If you are especially unlucky, alongside these you might get unsolicited e-mails from dubious-sounding finance houses offering hot investment tips. Usually, these seem to recommend stocks in obscure mining companies on the verge of announcing a major gold find, small pharmaceutical start-ups about to discover the cure for cancer, or tiny technology companies developing a 'revolutionary' new product.
If you are sensible, you probably delete these messages without a second glance.
But imagine if you were to receive an e-mail early this Monday morning forecasting that the Hang Seng Index will rise today. If the market duly rises, and you receive another message from the same source tomorrow morning correctly predicting a fall, you might take notice.
If you then get e-mails accurately forecasting a rise on Wednesday, another rise on Thursday and a fall on Friday, you might well be impressed.
And if you then get a message inviting you to pay for further research, or even to send HK$10,000 to open a brokerage account (both would be illegal), you could be tempted.
That would be a huge mistake. Just imagine if today the crooks send out e-mails to 20,000 targets, 10,000 predicting a rise in the market that day and 10,000 a fall. Then on Tuesday, they only send e-mails to the 10,000 targets who got the correct forecast the previous day. Once again half predict a rise and half a fall, and so on through the week.
By the end of trading on Friday, 625 targets would have received a full week's worth of perfect market calls. If all take up the invitation to open an account, the crooks would pocket a cool HK$6.25 million and immediately leave town.
This is a variation on the 'survivor bias' problem that accounts for so many instances of apparently brilliant investment performance. For example, if 1,000 investors decide whether to go long or short for the next year by flipping coins, after 10 years there would be just one who had called the markets correctly every time. He would have made a fortune, and would be hailed as a financial genius.

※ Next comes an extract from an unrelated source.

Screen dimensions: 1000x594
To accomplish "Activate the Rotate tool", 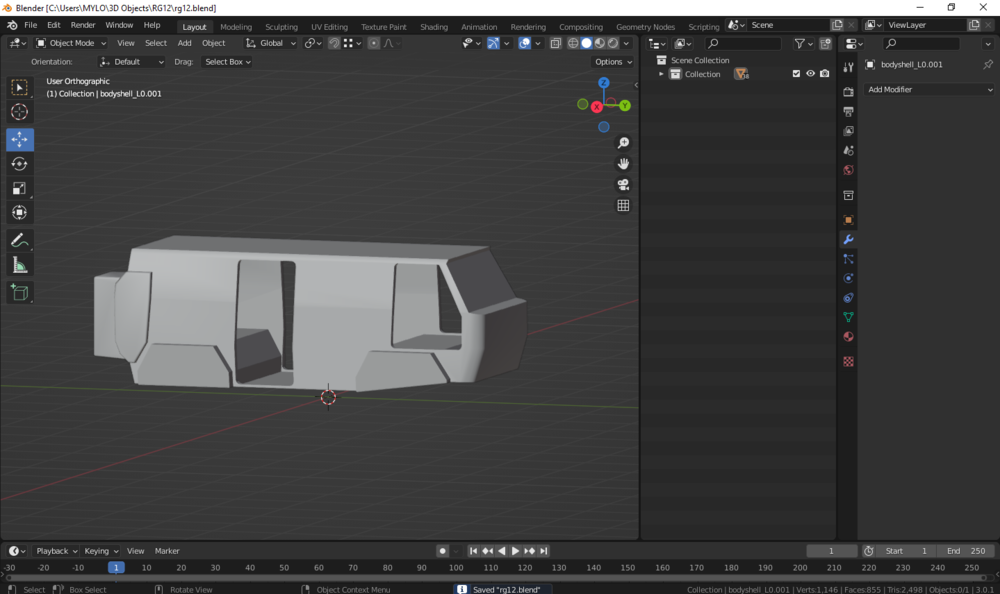I will pyautogui.click(x=19, y=164).
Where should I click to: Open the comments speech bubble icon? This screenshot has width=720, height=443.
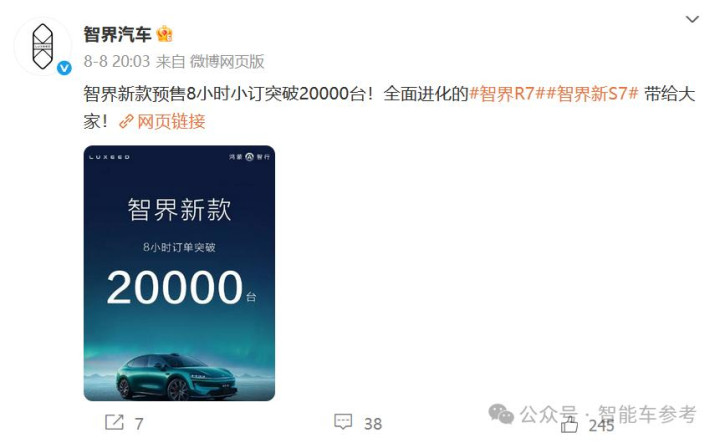click(343, 422)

But his performance would have been down to sheer blind luck.
Professional investment advisers tend to respond with fury to suggestions that market moves could be random, or that successful track records could be the result of nothing but chance.
In their defence they point to long-term trends, such as the Hang Seng Index's extended climb from 100 when it was first calculated in 1964 to 23,305 at Friday's close. Such trends, they claim, are evidence that markets are directional over time and that stock price moves can be forecast successfully.
Alas, their protests are not completely convincing. The Hang Seng Index has indeed risen 233 times over since 1964, but that performance is also skewed by survivor bias. That is because the index comprises Hong Kong's biggest listed companies. As successful companies grow, they get included. Companies that do poorly drop out, so the index selects for success.
As a result, the composition of the index has changed a great deal since 1964, even though Hong Kong's small economy and lack of competition law favours incumbent companies in any sector.
Of the original 30 companies in the index, only seven feature under the same or a similar name among the modern Hang Seng's 43 components. Swire Pacific is still there, for example, while China Light and Power has become CLP Holdings. Hongkong Bank is now HSBC.
Some, like Hongkong and Shanghai Hotels, have dropped out of the index but survive as second-tier companies. Most of the original constituents, however, have either been swallowed up or seem to have disappeared without a trace. Few investors can now remember South Sea Textile Manufacturing or China Provident as blue-chip companies.
In the meantime, a host of new stocks have entered the Hang Seng Index, including all the H shares and red chips that now make up so much of its value and have driven it to new heights.
An investor who held the original 30 stocks would have made nothing like the index's gains, however. In fact, by now he would be feeling so desperate at his underperformance he might even be tempted to try and make a quick fortune through a spam e-mail scam. Hopefully, no one would be dumb enough to fall for it.